Wiring system is around fifty years old run in a mix of trunking and steel conduit.

Three phase supply, TN-S from local transformer around fifty meters away, underground supply in a mix of trench and conduit.

Plant room has busbar system feeding this building and three supplies outgoing to other businesses the other side of the road.

No lightning or surge protection.

Ze 0.15 ohms, PFC of 3.7kA.

IR tests of cables all above 4.45 MegOhms.

All R1+R2 well within requirements, all sub 1 ohm.

Lighting, sockets, fire alarm and water heater supplies.

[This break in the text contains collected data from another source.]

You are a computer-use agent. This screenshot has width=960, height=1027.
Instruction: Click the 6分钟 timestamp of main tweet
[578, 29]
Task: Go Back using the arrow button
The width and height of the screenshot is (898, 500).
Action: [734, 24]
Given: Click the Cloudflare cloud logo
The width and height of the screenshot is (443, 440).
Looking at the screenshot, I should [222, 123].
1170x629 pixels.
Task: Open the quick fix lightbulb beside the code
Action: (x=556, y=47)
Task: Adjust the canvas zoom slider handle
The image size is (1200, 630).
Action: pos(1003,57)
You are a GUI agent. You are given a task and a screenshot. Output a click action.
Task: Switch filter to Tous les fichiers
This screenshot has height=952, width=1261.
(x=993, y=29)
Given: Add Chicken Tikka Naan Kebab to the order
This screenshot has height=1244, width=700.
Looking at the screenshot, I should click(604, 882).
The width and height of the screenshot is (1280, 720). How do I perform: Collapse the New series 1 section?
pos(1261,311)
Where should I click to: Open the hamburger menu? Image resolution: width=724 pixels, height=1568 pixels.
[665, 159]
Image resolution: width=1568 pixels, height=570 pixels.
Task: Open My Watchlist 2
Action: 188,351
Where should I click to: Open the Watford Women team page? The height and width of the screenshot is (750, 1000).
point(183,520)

Installation in good condition, roughly 12 LED panel lights, and a couple of switched mode power supplies.

Chint TPNE board, all single phase circuits.

All dead tests passed easily.

As soon as I try to do Zs the RCBOs trip out, this is using the low current no trip setting on a Megger 1552. Works fine on a different installation as I've just tested mine at home so it's not the tester.

When doing time tests on the RCD part they trip before the test can be completed, basically as soon as the meter starts to inject current it trips out the RCD.

All are Chint 61009 30mA AC type RCBO, B curve, 16, 20 and 32 amp.

I have checked for earth leakage on the main earth, no AC current detected but I am getting six amps of DC.

Also getting six amps DC when the DB tails are clamped but there's nothing on the installation that can generate this much current, the with DB isolated I still get DC current on the main earth.

I'm unable to turn off the other outgoing supplies.

Other buildings near the transformer are an old ammo bunker, some mad bloke who does some radio stuff and has PV set up on his roof, but nothing big enough for this amount of current.

The customer did mention that there's a solar farm just around the corner. Could this solar farm be pumping DC back into the HV/LV networks and could this be the cause of this large amount of DC detected on the earth?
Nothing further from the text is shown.